The Job of the Dental Hygienist
If you are interested dentistry, but perhaps don't want to spend as many years in school as a dentist, a career in dental hygiene may be ideal for you. Dental hygienists help the dentist by doing initial examinations and performing dental assessments on patients, cleaning and taking impressions of patients' teeth, and taking dental x-rays. Dental hygienists also help patients develop and maintain good oral health by providing nutritional counseling, and showing patients how to properly brush and floss their teeth.

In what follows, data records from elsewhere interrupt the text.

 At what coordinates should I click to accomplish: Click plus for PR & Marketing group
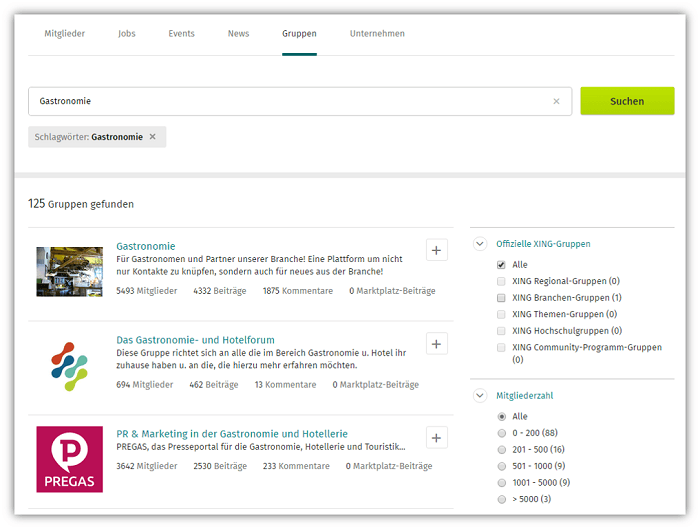[x=436, y=438]
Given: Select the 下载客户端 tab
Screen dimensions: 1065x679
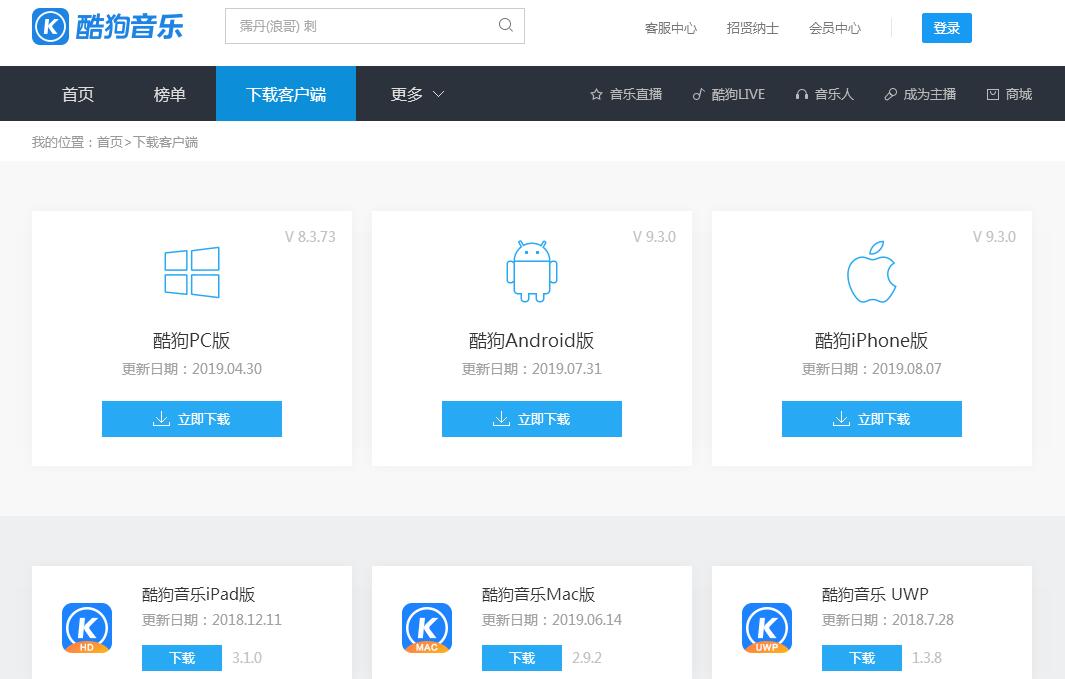Looking at the screenshot, I should pyautogui.click(x=286, y=94).
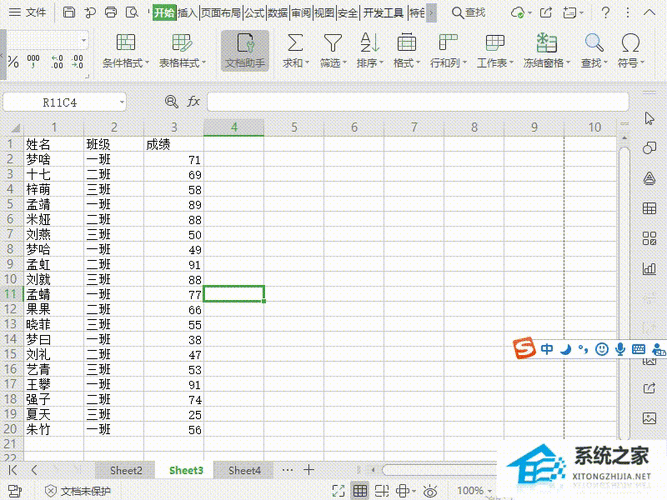Switch to the 插入 ribbon tab
The image size is (667, 500).
[187, 13]
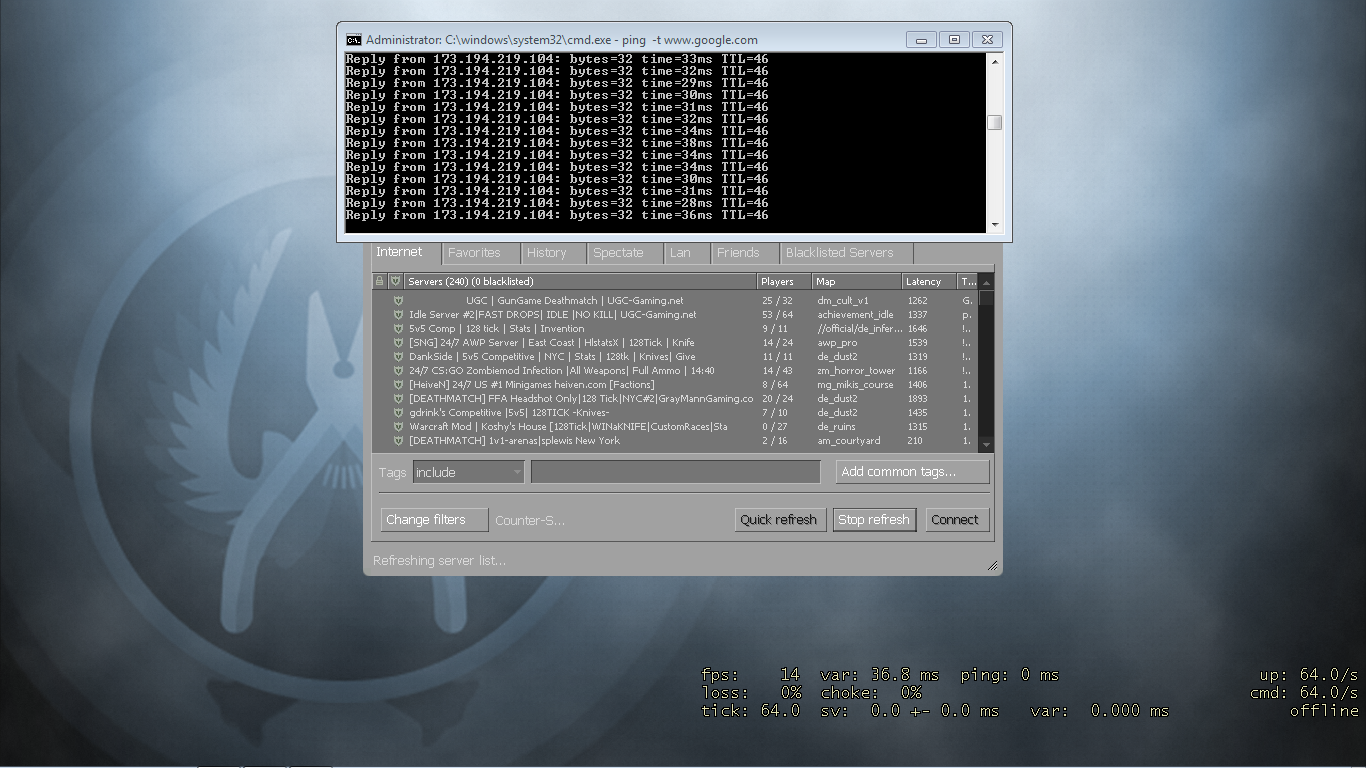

Many colleges and universities offer courses and programs that lead to a degree in dental hygiene. There are also many dental hygiene schools and colleges throughout the country that offer specialized degrees in dental hygiene. Most dental hygiene programs are about two years long and qualify you to earn an associate's degree, which is a sufficient degree for practicing as a dental hygienist in most dental offices. Dental hygiene programs typically include instruction in subjects such as anatomy, physiology, chemistry, microbiology, pharmacology, nutrition, radiography, periodontics, dental equipment, and clinical dental hygiene.
Careers in Dental Hygiene
The need for dental hygienists is continuing to grow as the demand for dental care increases, and the greater use of dental hygienists to perform services previously performed by dentists expands. As a qualified dental hygienist you will be able to pursue a career as a dental hygienist in a private dental office, or in hospitals, nursing homes or public health clinics.